試験は、同機構の筑波宇宙センター(茨城・つくば市)にある「閉鎖環境適応訓練設備」と呼ばれる外部との連絡や行き来などが一切できないようにした施設の中で平成27年度1回、同28年度は最大3回行う。
国際宇宙ステーション(ISS)に長期間滞在する宇宙飛行士に対する健康管理は、日常的に行われ、心身共に健康に保つためのさまざまな手段がとられている。
しかし、宇宙飛行士の精神的・心理的健康状態を評価する手法は、精神医学・心理学の専門家との2週間に一度程度のビデオ問診があるだけで、より効果的な評価手法の構築が求められている。
こうしたことからJAXAは、現状の問診評価の他に客観的な指標に基づく精神的・心理的ストレス状態評価手法を加えることを目指している。

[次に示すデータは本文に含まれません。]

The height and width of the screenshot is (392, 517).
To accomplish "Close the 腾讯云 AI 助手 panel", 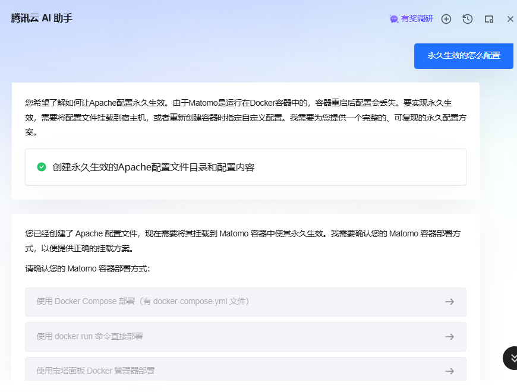I will pos(510,19).
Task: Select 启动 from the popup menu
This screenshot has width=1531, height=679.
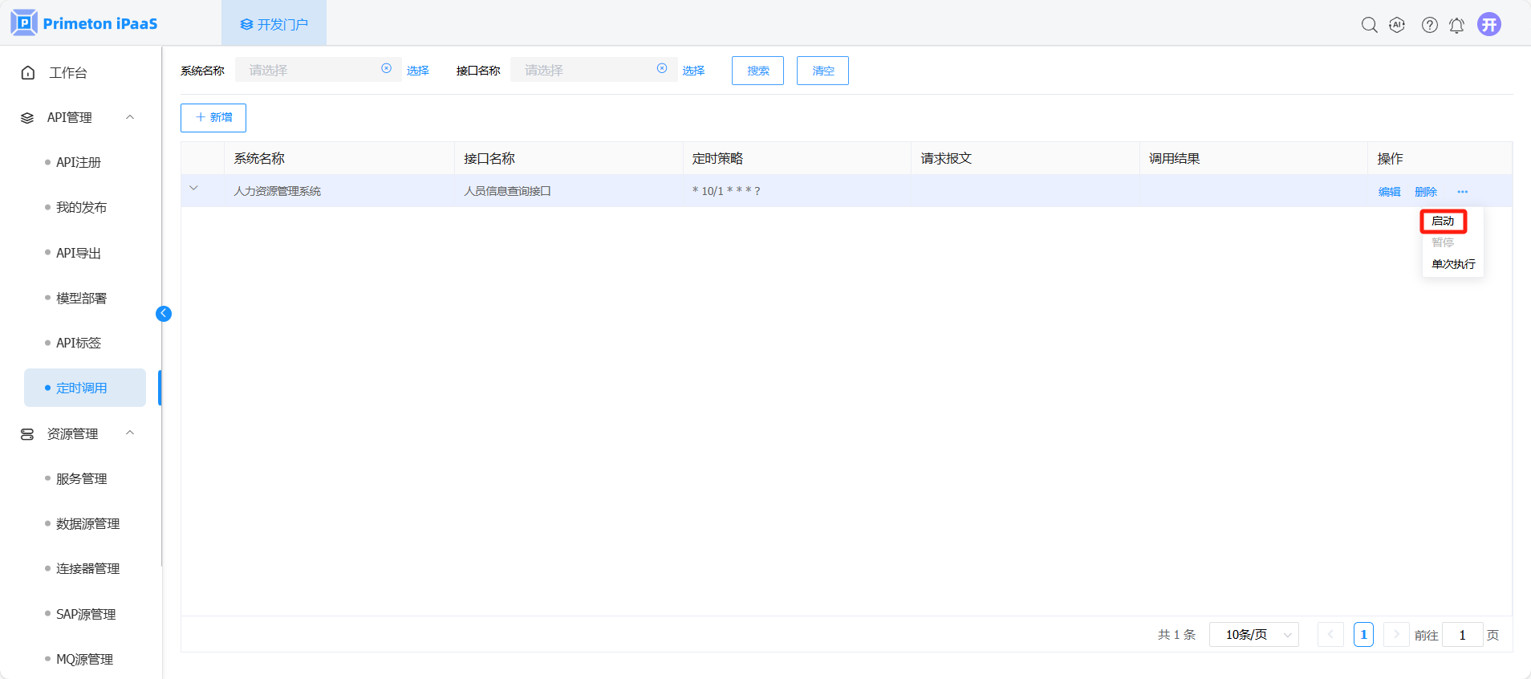Action: point(1443,221)
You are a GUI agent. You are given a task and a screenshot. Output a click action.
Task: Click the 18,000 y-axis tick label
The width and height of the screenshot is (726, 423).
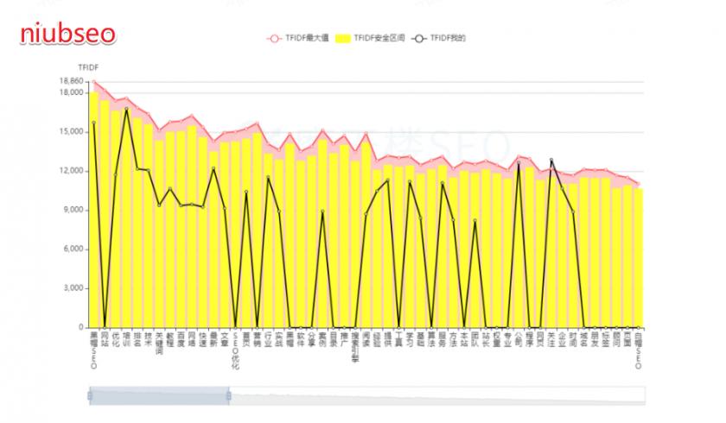click(x=71, y=92)
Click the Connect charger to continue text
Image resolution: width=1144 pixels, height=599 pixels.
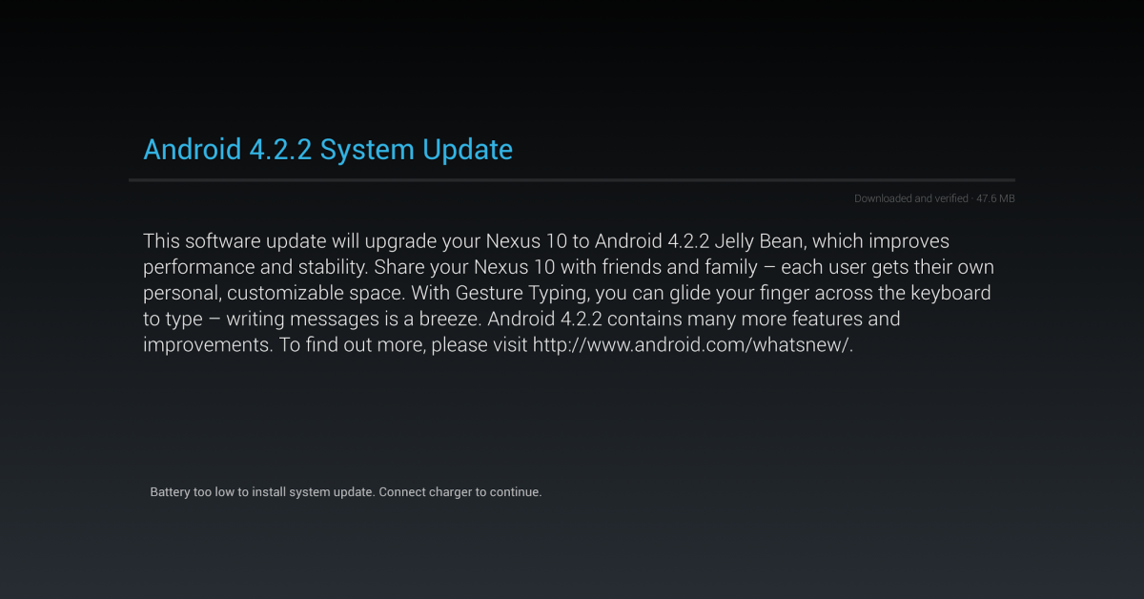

試験は、その評価手法開発の一環として実施するもので、閉鎖環境滞在時に受けるストレスをよく反映する客観的指標(ストレスマーカ)を抽出するのが目的。
1回目の平成27年度は、8人の被験者に閉鎖環境適応訓練設備の中で、ISS滞在を模したストレス負荷を受けながら13泊14日生活してもらい、ストレスマーカ候補の計測を行う。